Iniciamos as reflexões deste ano de 2002, em sintonia com o apelo de João Paulo II para a celebração do Dia Mundial da Paz. A mensagem do papa está significativamente resumida por uma expressão solene que pode e deve transformar-se num sério compromisso para todos. “Não há paz sem justiça, não há justiça sem perdão”.
Esta mensagem dispensa qualquer comentário. De nossa parte, trata-se de acolhê-la como um grande desafio que possa realmente questionar e iluminar a caminhada do nosso dia-a-dia.
Com efeito, a Sagrada Escritura, que forma o pano de fundo da mensagem papal, não fornece critérios de interpretação só para compreender a história de Israel ou da Igreja primitiva, mas oferece os mesmos critérios para compreendermos os acontecimentos atuais. Grandes mudanças sem precedentes na história da humanidade, a queda de muitas ideologias, a derrubada de muitas barreiras e outras situações inéditas estão diante dos olhos de todos, e todas elas constituem a causa principal do clima de instabilidade e de insegurança dos tempos atuais.
É interessante, portanto, prestar atenção às palavras do profeta Isaías: “Obra da justiça será a paz, e o efeito da justiça será a tranqüilidade e a segurança para sempre. O meu povo habitará em moradas de paz, em mansões seguras, em lugares tranqüilos” (Is 32,17-18). À primeira vista, esta afirmação, se aplicada literalmente aos dias de hoje, poderia parecer uma cruel ironia. No entanto, trata-se de uma realidade muito séria, mesmo se esta mensagem foi proclamada no oitavo século antes da nossa era. É verdade que uma época de justiça, de tranqüilidade e de paz parece estar muito longe ainda.
De fato, o mundo em que vivemos continua mergulhado em profundas dilacerações e sob a contínua ameaça de eventos sombrios. Mas, exatamente por isso, as palavras proféticas incentivam e fundamentam a busca do caminho certo, para que a humanidade consiga construir relações humanas, de justiça, de harmonia e de paz.

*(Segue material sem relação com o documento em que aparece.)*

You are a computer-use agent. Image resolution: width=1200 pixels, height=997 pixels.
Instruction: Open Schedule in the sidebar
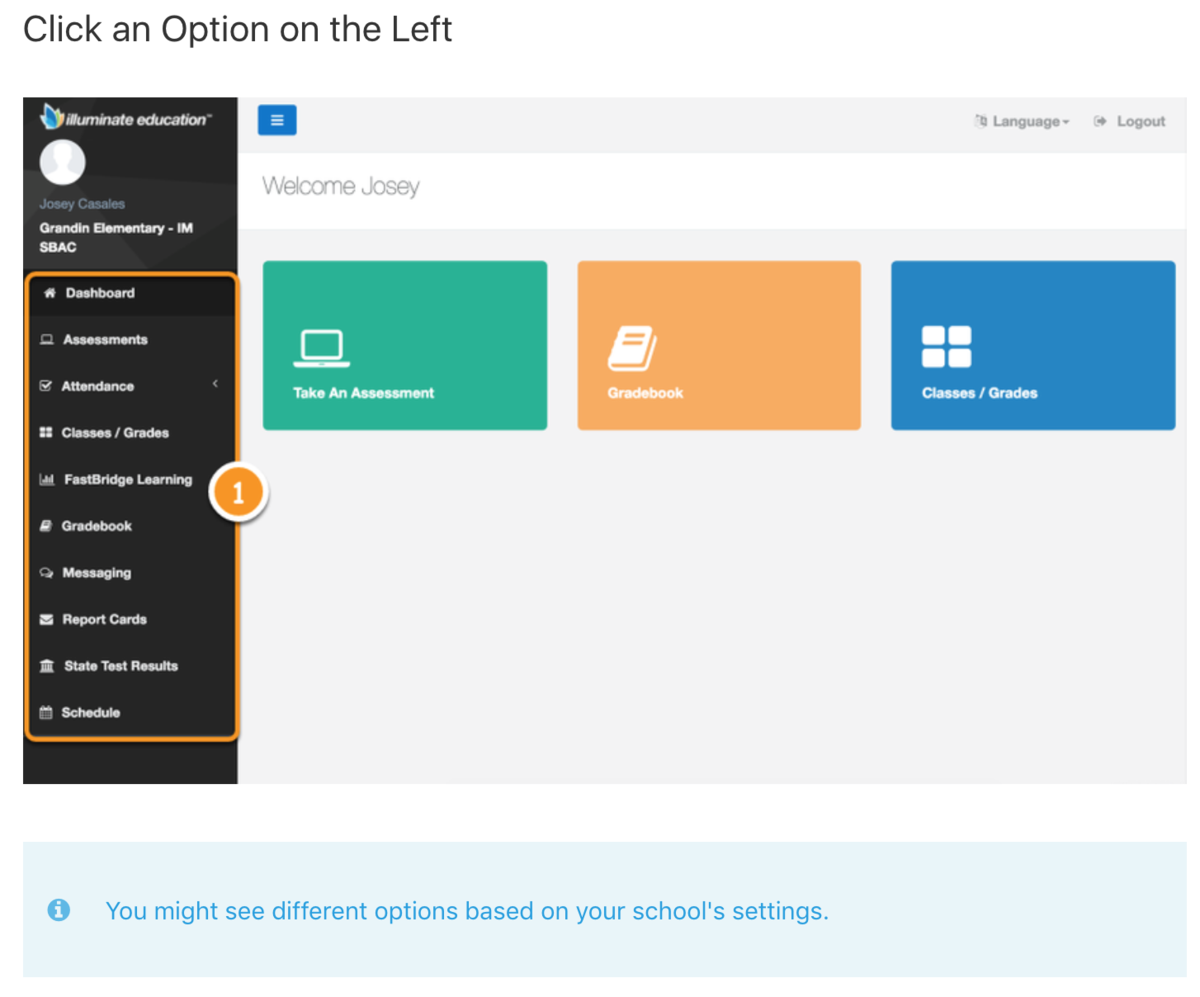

Naturalmente, o sentido da paz não é aquele que indica somente uma ausência de conflitos, mas é aquele que indica a plenitude da vida humana em todos os sentidos! É necessário lembrar, porém, que a vida como um todo é um dom, e como tal não pode absolutamente ser possuído nem acumulado!
A plenitude da vida, indicada pela afirmação profética com o termo “shalom/paz”, é uma realidade que só pode ser partilhada e doada. Qualquer pessoa que pára para pensar um instante, se dá conta de que a vida vale realmente a pena ser vivida integralmente, só se ela for doada. É nesse sentido que irrompe no nosso horizonte a instrução de Jesus a seus discípulos: “Buscai primeiro o Reino de Deus e a sua justiça...” (Mt 6,33).
Para alcançar a plenitude da vida, é preciso enfrentar o caminho da busca do Reino de Deus e este caminho é o caminho da gratuidade e do perdão. A partir dessas simples referências ao profeta Isaías e ao Mestre de Nazaré, é possível constatar que existem critérios que permitem encontrar um sentido profundo da vida humana. Mesmo mergulhando em toda e qualquer turbulência da história, o critério da busca da justiça e da paz, da gratuidade e do perdão permite a todo ser humano, seja ele quem for, carregar o próprio fardo de fragilidades e de responsabilidades e seguir em frente. Sem perdão, o ser humano não poderia mais viver. Sem perdão a própria história pára! É verdade que muitas vezes, trata-se de carregar um fardo pesado, mas é verdade também que a justiça que suscita a paz, percorrendo o caminho da gratuidade e do perdão, leva de fato o ser humano à plenitude da vida. Trata-se de uma visão ideal e ingênua da realidade atual? Justiça e gratuidade, paz e perdão, são única e exclusivamente um sonho?